A bancada do PSOL na Câmara pediu na última quinta-feira (1), ao ministro Alexandre de Moraes, do Supremo Tribunal Federal (STF), que a deputada Carla Zambelli e o pastor Silas Malafaia sejam incluídos entre os investigados do inquérito das milícias digitais.
Em vídeo nas suas redes sociais, Carla Zambelli incita generais das Forças Armadas a não reconhecerem o governo do presidente eleito Lula.
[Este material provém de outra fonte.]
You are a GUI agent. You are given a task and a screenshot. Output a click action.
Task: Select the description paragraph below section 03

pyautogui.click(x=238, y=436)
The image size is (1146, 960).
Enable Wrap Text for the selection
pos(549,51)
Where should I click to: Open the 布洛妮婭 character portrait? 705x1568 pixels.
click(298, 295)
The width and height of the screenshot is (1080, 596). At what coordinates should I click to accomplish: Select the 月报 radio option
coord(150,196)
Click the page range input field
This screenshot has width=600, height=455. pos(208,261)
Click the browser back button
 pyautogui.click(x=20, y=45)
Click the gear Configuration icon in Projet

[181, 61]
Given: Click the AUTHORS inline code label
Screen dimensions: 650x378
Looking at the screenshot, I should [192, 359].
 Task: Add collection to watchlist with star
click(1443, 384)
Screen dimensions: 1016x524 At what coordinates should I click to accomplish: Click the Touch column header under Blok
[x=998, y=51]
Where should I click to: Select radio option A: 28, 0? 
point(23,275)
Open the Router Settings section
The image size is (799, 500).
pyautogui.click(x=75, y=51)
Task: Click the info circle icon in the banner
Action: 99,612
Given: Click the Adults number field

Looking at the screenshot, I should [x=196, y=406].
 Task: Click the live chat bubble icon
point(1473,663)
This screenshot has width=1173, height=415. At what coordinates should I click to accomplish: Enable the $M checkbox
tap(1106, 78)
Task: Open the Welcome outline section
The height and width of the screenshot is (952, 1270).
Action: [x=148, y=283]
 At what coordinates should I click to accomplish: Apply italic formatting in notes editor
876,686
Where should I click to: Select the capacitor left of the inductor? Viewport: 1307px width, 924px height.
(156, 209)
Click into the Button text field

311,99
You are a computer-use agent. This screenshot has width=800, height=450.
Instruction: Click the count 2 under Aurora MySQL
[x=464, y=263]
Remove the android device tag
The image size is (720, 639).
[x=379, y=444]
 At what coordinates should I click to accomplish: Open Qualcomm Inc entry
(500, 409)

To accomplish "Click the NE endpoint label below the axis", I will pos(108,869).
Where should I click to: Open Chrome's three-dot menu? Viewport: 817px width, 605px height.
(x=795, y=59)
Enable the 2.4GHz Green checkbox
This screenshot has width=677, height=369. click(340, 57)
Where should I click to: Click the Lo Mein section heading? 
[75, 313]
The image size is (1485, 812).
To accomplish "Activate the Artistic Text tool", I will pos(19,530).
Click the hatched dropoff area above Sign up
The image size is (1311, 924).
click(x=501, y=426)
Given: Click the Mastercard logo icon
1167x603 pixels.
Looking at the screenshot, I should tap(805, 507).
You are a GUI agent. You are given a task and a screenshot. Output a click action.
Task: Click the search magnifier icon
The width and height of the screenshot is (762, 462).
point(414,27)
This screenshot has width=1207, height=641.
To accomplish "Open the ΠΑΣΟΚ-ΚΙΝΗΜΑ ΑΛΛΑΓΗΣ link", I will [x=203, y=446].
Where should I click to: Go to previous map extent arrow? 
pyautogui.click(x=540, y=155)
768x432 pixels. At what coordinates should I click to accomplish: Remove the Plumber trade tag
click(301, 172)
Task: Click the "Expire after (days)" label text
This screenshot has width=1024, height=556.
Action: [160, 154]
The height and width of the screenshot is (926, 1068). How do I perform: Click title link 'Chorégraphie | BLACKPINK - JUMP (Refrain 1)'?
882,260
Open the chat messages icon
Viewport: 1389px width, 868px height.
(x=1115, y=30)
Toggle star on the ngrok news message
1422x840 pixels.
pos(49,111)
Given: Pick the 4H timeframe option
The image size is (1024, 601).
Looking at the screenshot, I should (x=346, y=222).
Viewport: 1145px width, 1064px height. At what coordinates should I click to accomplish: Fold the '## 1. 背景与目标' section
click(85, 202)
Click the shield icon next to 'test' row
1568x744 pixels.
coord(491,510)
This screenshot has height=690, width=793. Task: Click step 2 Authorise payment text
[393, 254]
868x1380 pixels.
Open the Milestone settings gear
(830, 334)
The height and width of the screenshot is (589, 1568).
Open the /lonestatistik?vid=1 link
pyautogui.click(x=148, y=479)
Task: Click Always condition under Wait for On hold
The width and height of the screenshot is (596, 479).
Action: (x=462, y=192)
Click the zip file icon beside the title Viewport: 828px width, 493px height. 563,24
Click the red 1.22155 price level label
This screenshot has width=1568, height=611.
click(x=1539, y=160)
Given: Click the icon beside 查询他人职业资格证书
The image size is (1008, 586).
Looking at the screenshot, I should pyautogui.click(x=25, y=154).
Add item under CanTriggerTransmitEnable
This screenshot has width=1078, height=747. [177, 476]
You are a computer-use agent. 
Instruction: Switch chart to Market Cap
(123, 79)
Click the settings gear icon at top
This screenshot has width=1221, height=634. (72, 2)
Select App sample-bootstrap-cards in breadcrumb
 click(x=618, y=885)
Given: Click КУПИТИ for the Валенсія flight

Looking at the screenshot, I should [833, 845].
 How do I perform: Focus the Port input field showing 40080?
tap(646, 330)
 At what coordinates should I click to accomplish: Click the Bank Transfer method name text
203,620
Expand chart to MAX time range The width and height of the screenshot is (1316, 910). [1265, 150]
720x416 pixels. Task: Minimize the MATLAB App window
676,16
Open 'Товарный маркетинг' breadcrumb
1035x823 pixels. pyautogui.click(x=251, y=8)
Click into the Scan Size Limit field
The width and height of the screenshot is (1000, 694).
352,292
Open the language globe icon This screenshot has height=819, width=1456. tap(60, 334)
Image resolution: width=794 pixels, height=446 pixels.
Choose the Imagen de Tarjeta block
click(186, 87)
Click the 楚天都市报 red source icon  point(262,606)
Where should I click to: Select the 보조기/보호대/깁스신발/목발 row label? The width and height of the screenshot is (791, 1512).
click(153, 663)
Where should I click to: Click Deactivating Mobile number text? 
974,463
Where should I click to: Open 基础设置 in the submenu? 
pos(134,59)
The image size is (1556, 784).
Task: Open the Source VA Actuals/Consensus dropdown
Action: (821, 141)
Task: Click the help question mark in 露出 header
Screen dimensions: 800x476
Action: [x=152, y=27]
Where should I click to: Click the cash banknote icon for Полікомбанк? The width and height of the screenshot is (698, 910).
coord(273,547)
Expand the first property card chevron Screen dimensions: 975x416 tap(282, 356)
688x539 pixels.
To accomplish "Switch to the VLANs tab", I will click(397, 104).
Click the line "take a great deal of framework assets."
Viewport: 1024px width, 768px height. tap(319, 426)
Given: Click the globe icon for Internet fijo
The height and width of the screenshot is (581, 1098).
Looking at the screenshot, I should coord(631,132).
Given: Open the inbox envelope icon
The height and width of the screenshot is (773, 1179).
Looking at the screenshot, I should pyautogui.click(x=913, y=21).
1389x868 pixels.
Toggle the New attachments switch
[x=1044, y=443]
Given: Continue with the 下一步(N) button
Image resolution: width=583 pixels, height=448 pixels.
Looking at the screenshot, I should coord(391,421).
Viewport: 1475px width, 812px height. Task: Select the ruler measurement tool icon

“Dia 1º de janeiro, senhores generais quatro estrelas, vão querer prestar continência a um bandido ou à nação brasileira? Não é hora de responder com carta se dizendo apartidário. É hora de se posicionar. De que lado da história vocês vão ficar?”, disse Zambelli, abertamente pedindo um golpe militar.
Já Silas Malafaia cobrou em vídeo que Bolsonaro usasse as Forças Armadas “contra Alexandre de Moraes”.
“Senhor presidente Jair Messias Bolsonaro, o senhor é o presidente em exercício, o senhor tem poder de convocar as Forças Armadas para colocar ordem na bagunça que esse ditador fez”, disse, em referência a Moraes. “Presidente Bolsonaro, como o senhor vai passar para a história? Omisso? Covarde? Ou como alguém que usa o seu poder legal”, completou.
A bancada do PSOL aponta as nítidas intenções de ruptura democrática de figuras influentes do bolsonarismo.
“Existe um modus operandi articulado pela extrema-direita – e pelo Presidente da República – no Brasil: atacar as instituições, incitar a violência e manter um clima constante de guerra: tudo isso para manter seus seguidores radicalizados e engajados”, afirmam.
Carla Zambelli e Malafaia podem ser enquadrados no artigo 359 do Código Penal, que dispõe sobre crimes contra a instituições democráticas, por “tentar abolir o Estado Democrático de Direito” (pena de até oito anos de reclusão) e “tentar depor o governo legitimamente constituído” (até 12 anos de prisão).
A bancada do PSOL também pede a quebra dos sigilos telefônico e de mensagem da deputada e do pastor para averiguar se eles tiveram participação em atos antidemocráticos contra o reconhecimento da vitória de Lula nas urnas.